Six months after her release, Anita Lasker was still in Pilsen, working as a translator. She appeared as a witness in the trial of the commandant of Auschwitz, an experience that remains engraved.
“The trial struck me as a colossal farce,” she wrote in her memoir, Inherit the Truth. I came face to face with “British justice” and the idea of “you are innocent unless proven guilty”. This was a ‘praiseworthy principle’, but how could it be applied to crimes ‘incomprehensible to the rest of the world’, in legal proceedings that presented the impression of performance, such as ‘exaggerated theatre’?
The experience left her skeptical, and we talked about this when I met her, shortly after her 100th birthday. Naturally, the trial allowed “the lawyers to show their abilities,” but for those who were on the receiving end of the “killing machine,” the experience was a “sickness” and left a “bitter aftertaste.”
The cellist asked: “Is it possible to apply the law in the traditional sense to crimes so far removed from the law as the massacre of millions of people, which were committed in the cause of ‘purifying the human race’?”
This is an appropriate question, and it was not only Lasker-Wallfish who raised it. I often ask myself the same question, not least last January in The Hague, where I was appearing in a genocide case before the International Court of Justice, and where we heard horrific and painful accounts from members of the Rohingya community of killings, rapes and murders of children.
Such topics motivated Britten. In 1968, he decided to perform Bertolt Brecht’s poem “Kinderkreuzzug,” written in 1941, about a group of children who become orphans after the outbreak of war in Poland. Asking for help with an English translation, for the fiftieth anniversary of Save the Children, he turned to his friend Hans Keller (to whom he later dedicated his last completed instrumental work, Quartet No. 3 in G, Op 94).
Brecht’s poetry – and Britten’s music – evoke the absurdity of war, and the limits of due process, as here in Keller’s translation of The Children’s Crusade:
Then there was war
The war against some other runaway children;
The war ended simply:
Meaning he had none.
And then there was a trial,
On both sides a candle burned.
What an embarrassing case!
The judge condemned! What a scandal!
Like the East West Street lawyer Hirsch Lauterpacht, Keller often listened to music at his home in Willow Road, Hampstead, which Britten visited.
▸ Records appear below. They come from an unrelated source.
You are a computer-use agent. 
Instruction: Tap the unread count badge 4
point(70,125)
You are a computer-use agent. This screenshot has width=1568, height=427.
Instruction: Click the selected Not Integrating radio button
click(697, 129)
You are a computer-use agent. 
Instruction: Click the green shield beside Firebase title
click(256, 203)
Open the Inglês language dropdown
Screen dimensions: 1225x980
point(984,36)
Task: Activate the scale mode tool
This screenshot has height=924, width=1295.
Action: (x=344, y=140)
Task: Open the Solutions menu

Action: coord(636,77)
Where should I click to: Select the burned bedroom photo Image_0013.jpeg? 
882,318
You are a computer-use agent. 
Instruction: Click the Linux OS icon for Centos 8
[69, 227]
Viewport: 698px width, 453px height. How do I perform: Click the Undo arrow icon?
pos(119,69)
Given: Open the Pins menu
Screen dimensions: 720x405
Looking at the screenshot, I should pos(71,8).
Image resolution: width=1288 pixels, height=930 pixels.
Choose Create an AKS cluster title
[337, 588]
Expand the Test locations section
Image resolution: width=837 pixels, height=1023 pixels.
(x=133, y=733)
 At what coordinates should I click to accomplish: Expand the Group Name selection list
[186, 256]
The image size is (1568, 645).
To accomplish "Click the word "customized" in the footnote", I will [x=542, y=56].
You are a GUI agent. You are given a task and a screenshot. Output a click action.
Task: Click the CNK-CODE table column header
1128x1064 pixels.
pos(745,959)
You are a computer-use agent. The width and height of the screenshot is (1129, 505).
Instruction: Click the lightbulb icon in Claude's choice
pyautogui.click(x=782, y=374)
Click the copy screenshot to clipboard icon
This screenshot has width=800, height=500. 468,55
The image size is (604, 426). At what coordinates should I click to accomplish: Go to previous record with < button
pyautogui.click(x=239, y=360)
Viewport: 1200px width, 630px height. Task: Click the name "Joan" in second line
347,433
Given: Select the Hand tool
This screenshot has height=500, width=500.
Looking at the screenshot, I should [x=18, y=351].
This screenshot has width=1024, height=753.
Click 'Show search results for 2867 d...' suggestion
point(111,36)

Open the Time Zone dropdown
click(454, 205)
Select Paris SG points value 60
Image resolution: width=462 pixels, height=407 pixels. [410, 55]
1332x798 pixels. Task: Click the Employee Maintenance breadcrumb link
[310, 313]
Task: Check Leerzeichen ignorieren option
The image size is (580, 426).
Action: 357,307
Oddly enough, I now live in the house that Keller shared with his wife, Mylène Cosman, an artist whose drawings of musicians, including Britten (and his parrot) and Menuhin, brought great fame.
For Menuhin, performing in Pilsen with Britten was “like a ray of light in the darkness… because music is liberation.”
For Anita Lasker-Wallfisch, whose life was saved simply because she played the cello, music is “indestructible,” even when it is taken over by malevolent forces.
And for me, when things seem tough, as they did in The Hague last January, I draw strength from listening to “The National Anthem,” a song by Canadian poet Leonard Cohen, who was a law student: “There’s a crack in everything / That’s how the light gets in.”